Gründer: Taktiker | Mitglieder: 190 | Beiträge: 21
04.01.2012 um 01:50 Uhr
Geschrieben von vanGaalsNase
Angriffsstile im Vergleich II
Weil die Spieler sich beim Lauf- und Vertikalspiel sofort nach vorne orientieren und ständig in Bewegung sind, nehmen sie kaum eine stabile Körperhaltung mittels offener Stellung ein. Somit sind die technischen Anforderungen, den Ball zu Passen und anzunehmen, wesentlich höher. Denn sich bewegende Ziele zu treffen, ist schließlich schwerer als starre Objekte anzuvisieren. Ferner müssen sich die Passempfänger häufig erst in Richtung des gegnerischen Tores aufdrehen, weil sie keine offene Stellung zum Spiel haben. Das Aufdrehen stellt ebenfalls höhere Anforderungen an die technisch-taktischen Fähigkeiten und ist so wiederum mit mehr Risiko verbunden.

Die Vorteile dieser Spielidee sind der ständige Druck auf den Gegner und das aggressive Auftreten, was sogar den Kontrahenten einschüchtern kann. So kann es dazu kommen, dass der Gegner förmlich überrannt wird. Borussia Dortmund unter Jürgen Klopp ist ein Beispiel für das konsequente Lauf- und Vertikalspiel. Der BVB erzielte 2010/11 viele seiner Tore in den ersten 15min des Spiels, weil man sofort hohes Tempo ging und den schnellen Abschluss suchte. Der Torerfolg wird auf diese Weise regelrecht erzwungen. Gerne auch mit langen Bällen.
"Nach vorne!" …und zwar aggressiv

Da sich beim Lauf- und Vertikalspiel mehr bewegt und viel mehr variiert wird als beim Positionsspiel, entstehen besonders konditionelle Probleme. Die Anzahl an intensiven Läufen mit und ohne Ball ist ungewöhnlich hoch, was nicht nur schnelle Spieler erfordert, sondern auch ausdauernde. Außerdem stellt sich bei der hohen Anzahl an zurückgelegter Laufdistanz die Frage, ob hier nicht auch unnütz gelaufen wird. Taktisch kluge Spieler zeichnen sich dadurch aus, dass sie erkennen, wann es sinnvoll ist, sich zu bewegen. Wird jedoch ständig gelaufen, wirkt das oft unüberlegt und ungestüm.

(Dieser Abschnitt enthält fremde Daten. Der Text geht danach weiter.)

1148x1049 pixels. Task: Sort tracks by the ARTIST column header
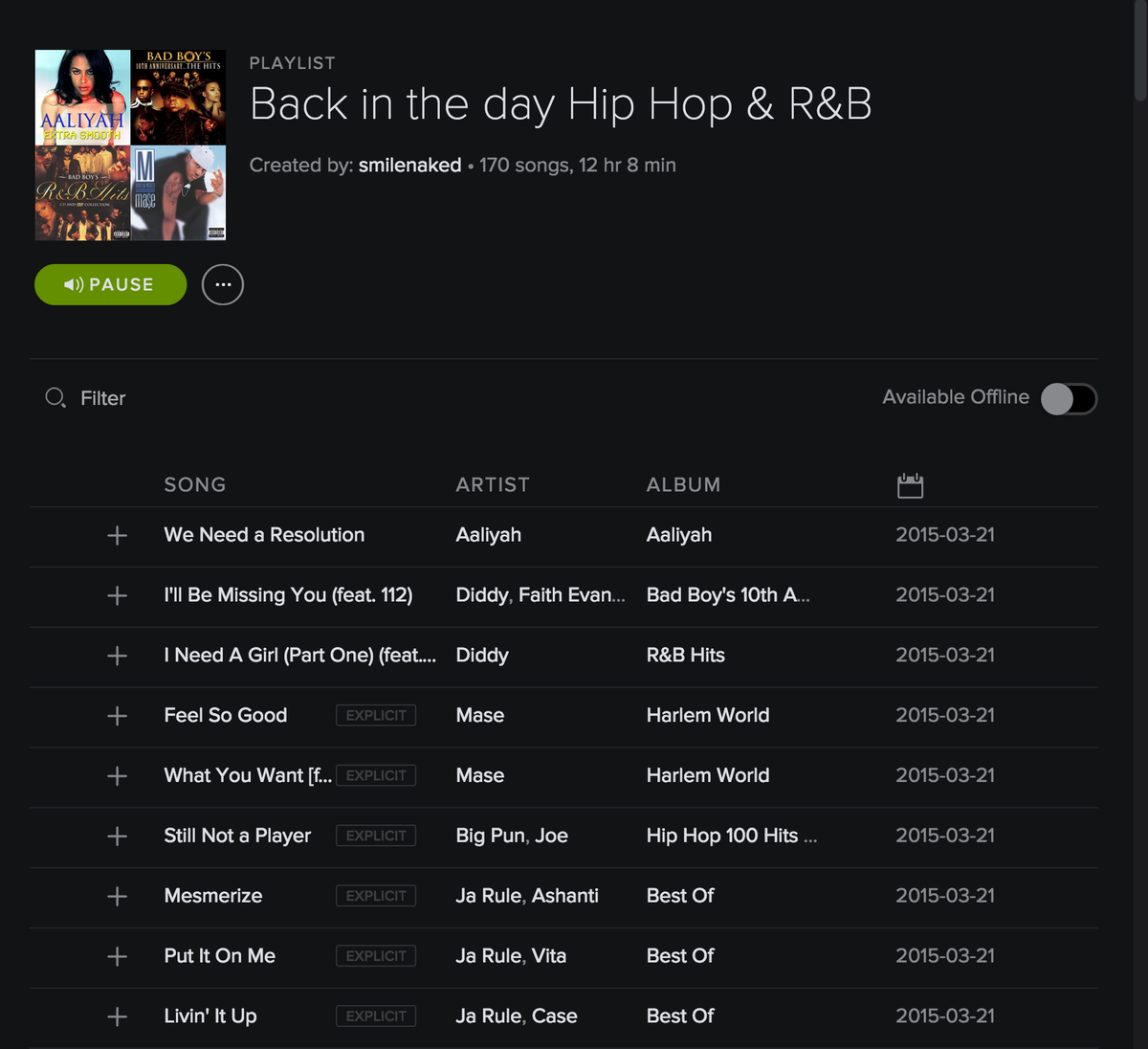click(x=493, y=485)
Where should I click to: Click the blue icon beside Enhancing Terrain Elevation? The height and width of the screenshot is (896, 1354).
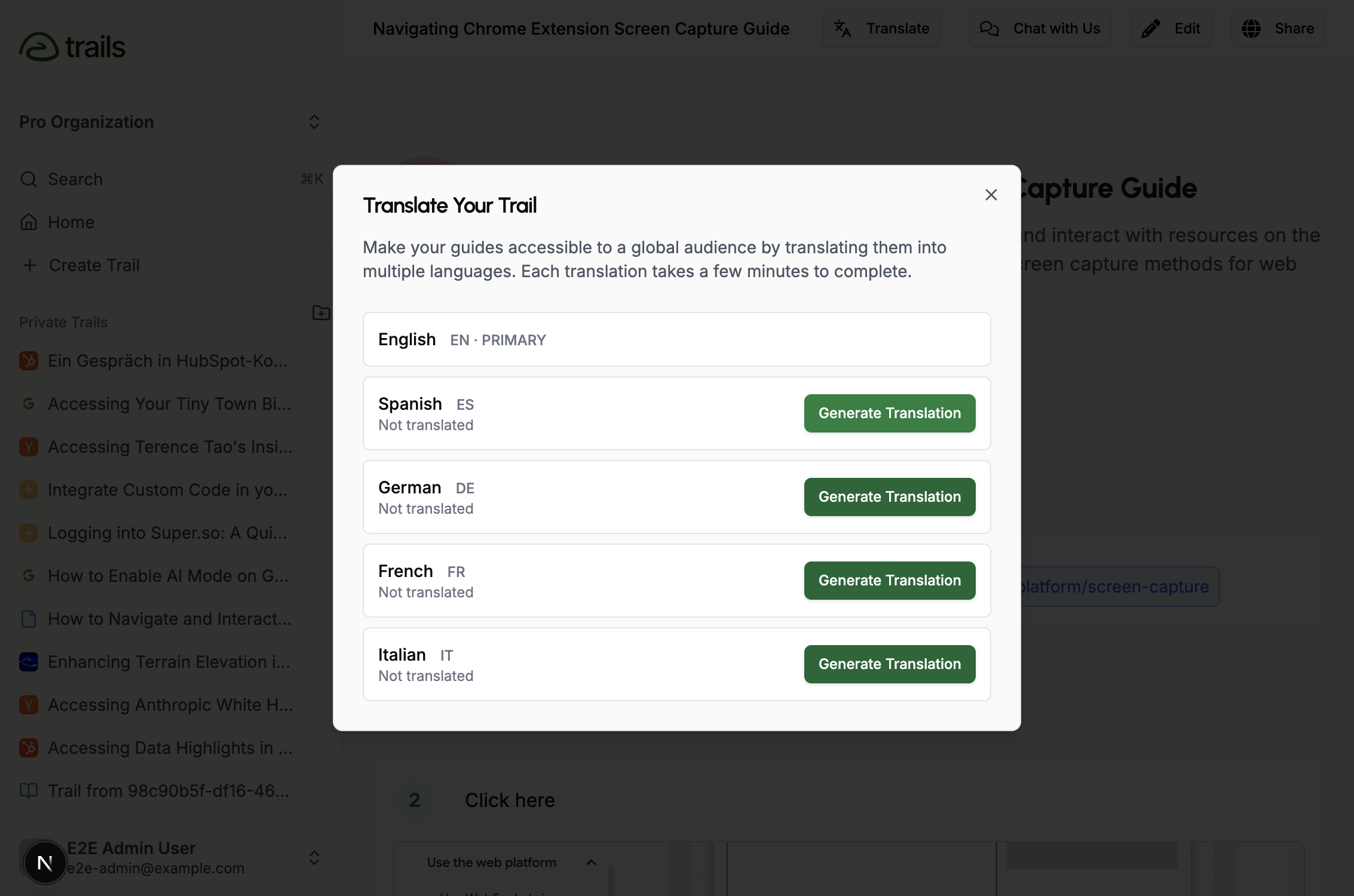point(28,661)
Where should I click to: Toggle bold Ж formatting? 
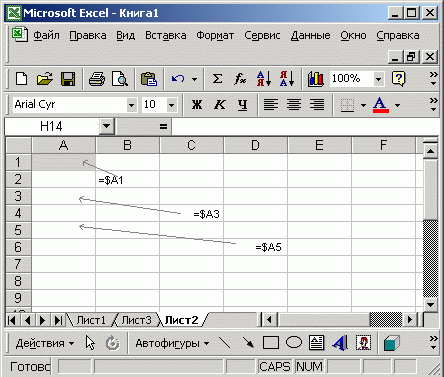pos(197,105)
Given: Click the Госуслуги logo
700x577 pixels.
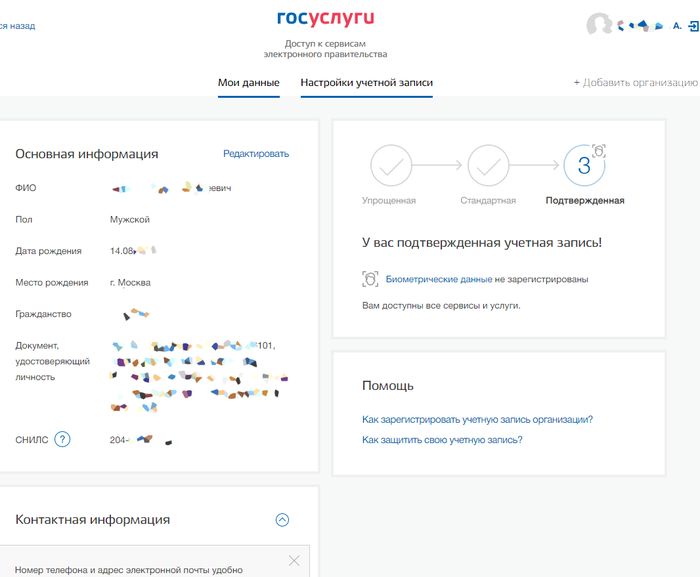Looking at the screenshot, I should 325,18.
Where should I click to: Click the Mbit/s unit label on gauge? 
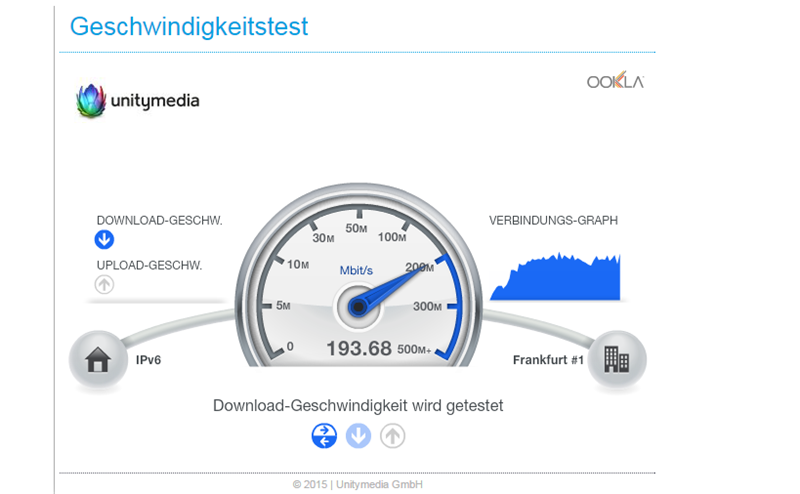[x=357, y=270]
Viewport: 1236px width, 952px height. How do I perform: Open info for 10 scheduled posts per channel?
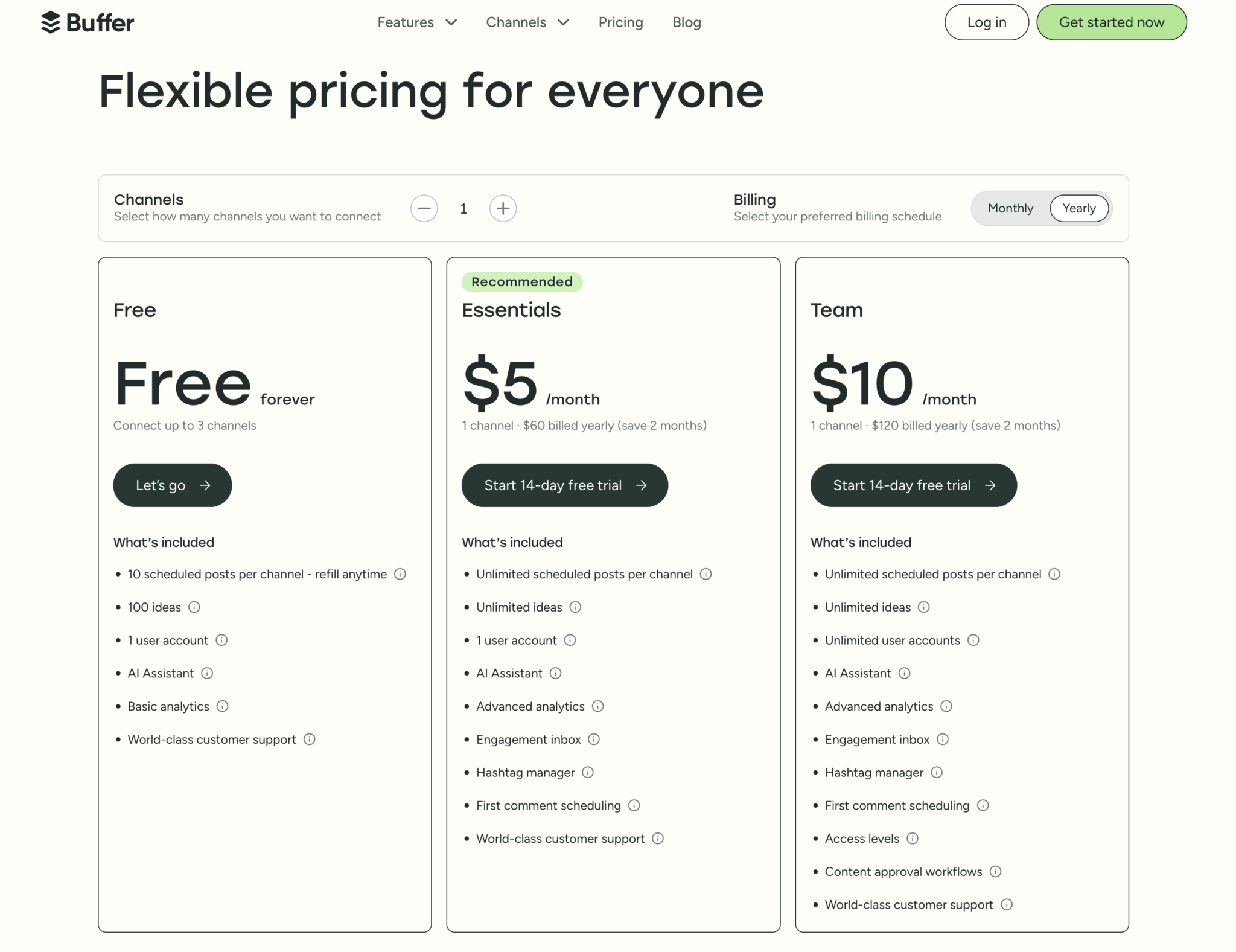(400, 574)
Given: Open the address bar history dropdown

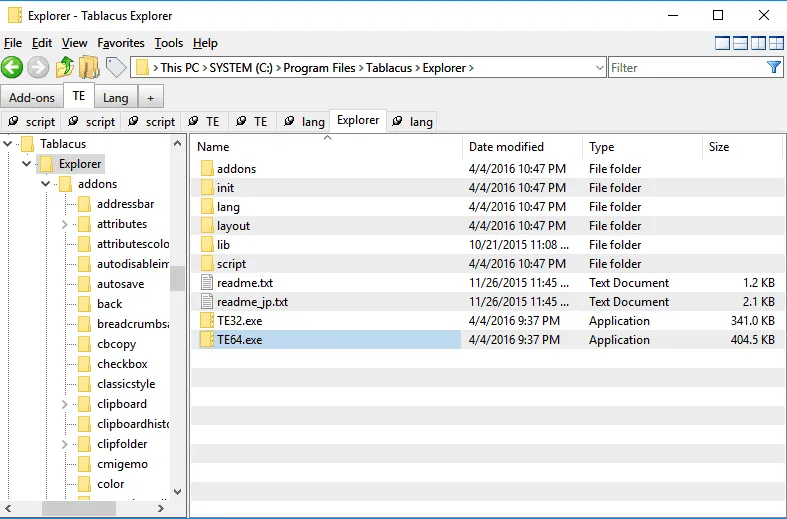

Liegt der Fokus auf einem solchen Lauf- und Vertikalspiel, kann es zu Problemen kommen, wenn der Gegner permanent tief in der eigenen Hälfte verteidigt. Beim schnellen Spiel in die Spitze wird regelmäßig versucht, die freien Räume aggressiv auszunutzen. Gibt es allerdings diese Räume nicht, weil der Gegner sehr kompakt steht, läuft man mittels des Lauf- und Vertikalspiel förmlich gegen eine Wand an. Das musste Dortmund gerade im letzten CL-Spiel gegen Arsenal London erfahren, als man stets versuchte, schnell nach vorne zu kommen und dadurch viele Fehlpässe verursachte. Die Gunners waren auf diese Strategie eingestellt und kamen kaum in Bedrängnis, weil der BVB es versäumte, sein Spiel zu variieren.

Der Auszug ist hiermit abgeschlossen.